Radius Goes to the Theater: Copenhagen

Join us for an evening at the theater! Central Square Theater is presenting the award-winning psychological mystery, Copenhagen, which "unravels what transpired" at the meeting of two brilliant physicists, Werner Heisenberg and Neils Bohr, who were fast friends but from enemy nations at the onset of World War II. Following the performance, we will host a talk-back with a guest discussant.  

The first 30 MIT Community members to RSVP to radius@mit.edu will be our guests!

Below is an excerpt from the Institute for Historical Review discussing the play.  The review is by Daniel A. Michaels.

Peter Frayn's play Copenhagen, recently returned to the stage in America, speculates on what might have transpired during a meeting between Nobel laureates Niels Bohr and Werner Heisenberg in Copenhagen in September 1941, at the height of the German advance into Russia and just three months before America's entry into the war. The power of National Socialist Germany was at its pinnacle, and the Germans had just been made aware, through Swedish sources, of U.S. plans to build an atomic bomb.
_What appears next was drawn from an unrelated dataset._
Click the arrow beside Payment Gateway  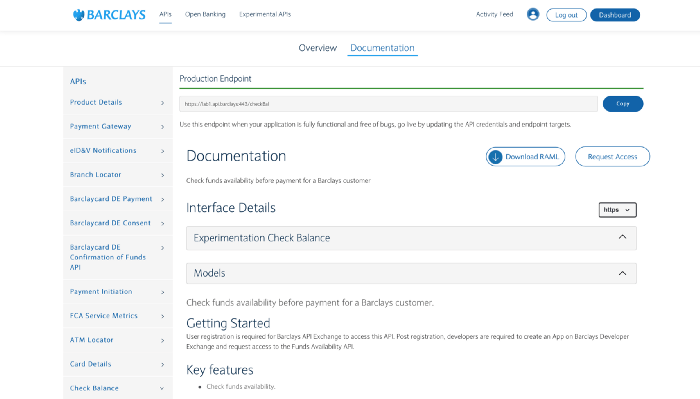tap(162, 127)
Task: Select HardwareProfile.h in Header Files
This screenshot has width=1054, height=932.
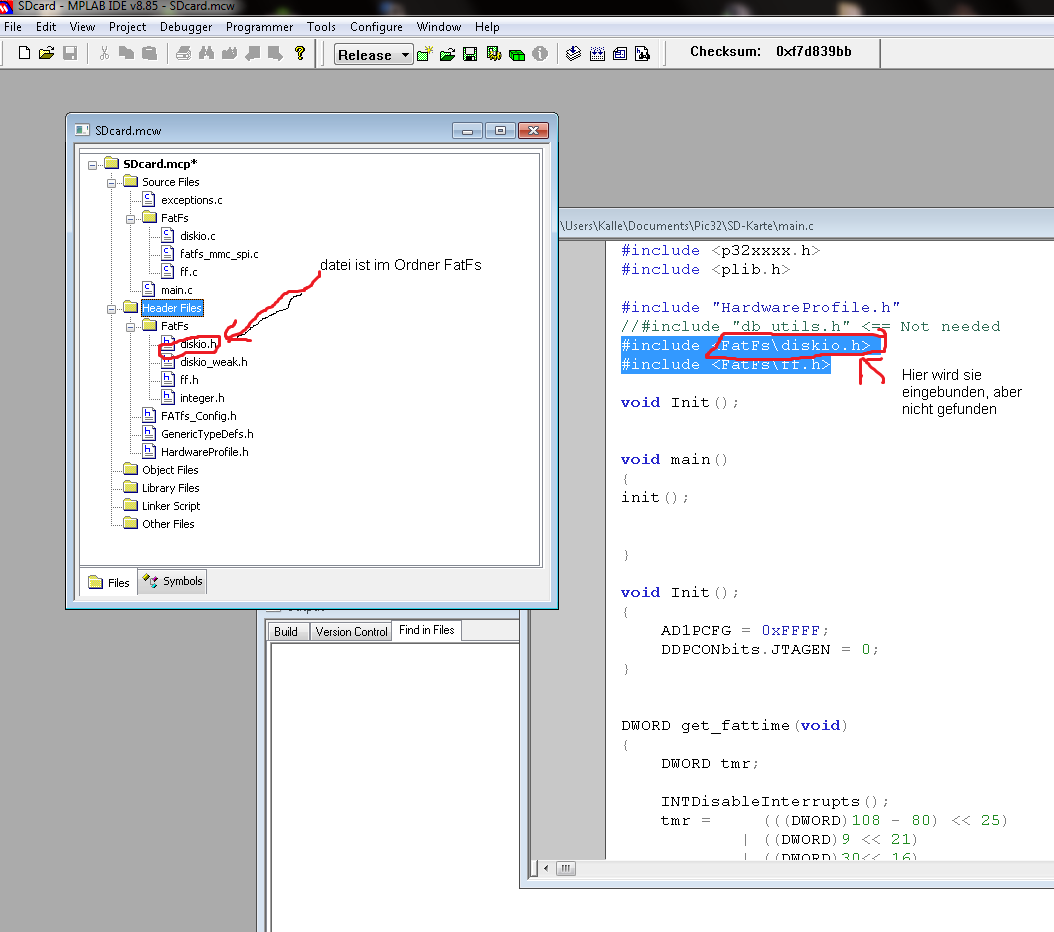Action: coord(204,452)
The meeting was at Heisenberg's behest. As Germany's leading theoretical physicist and head of the German Uranium Club, the organ which would assess the possible war uses of nuclear energy, he was the man best situated to advise his government on the creation of an atomic bomb. The older Bohr was not only a professional colleague of Heisenberg, but a close personal friend as well. The play ponders the possible reasons for Heisenberg's visit, linking them to the failure of the Germans to develop the bomb.

The action of the play encompasses the initial meeting of the two physicists in Copenhagen in 1941, another encounter in 1947, and finally an imagined meeting that takes place after all three characters have died. Margrethe, Bohr's wife, is present in all scenes as interlocutor and commentator. Even after death they are unable to ascertain with certainty (thus, the uncertainty principle in human life) precisely what was said in Copenhagen in 1941, what was implied, and what was inferred. Did Bohr understand what Heisenberg intended to convey? Did Bohr misinform -- intentionally or unwittingly -- the Western Allies of Germany's wartime plans?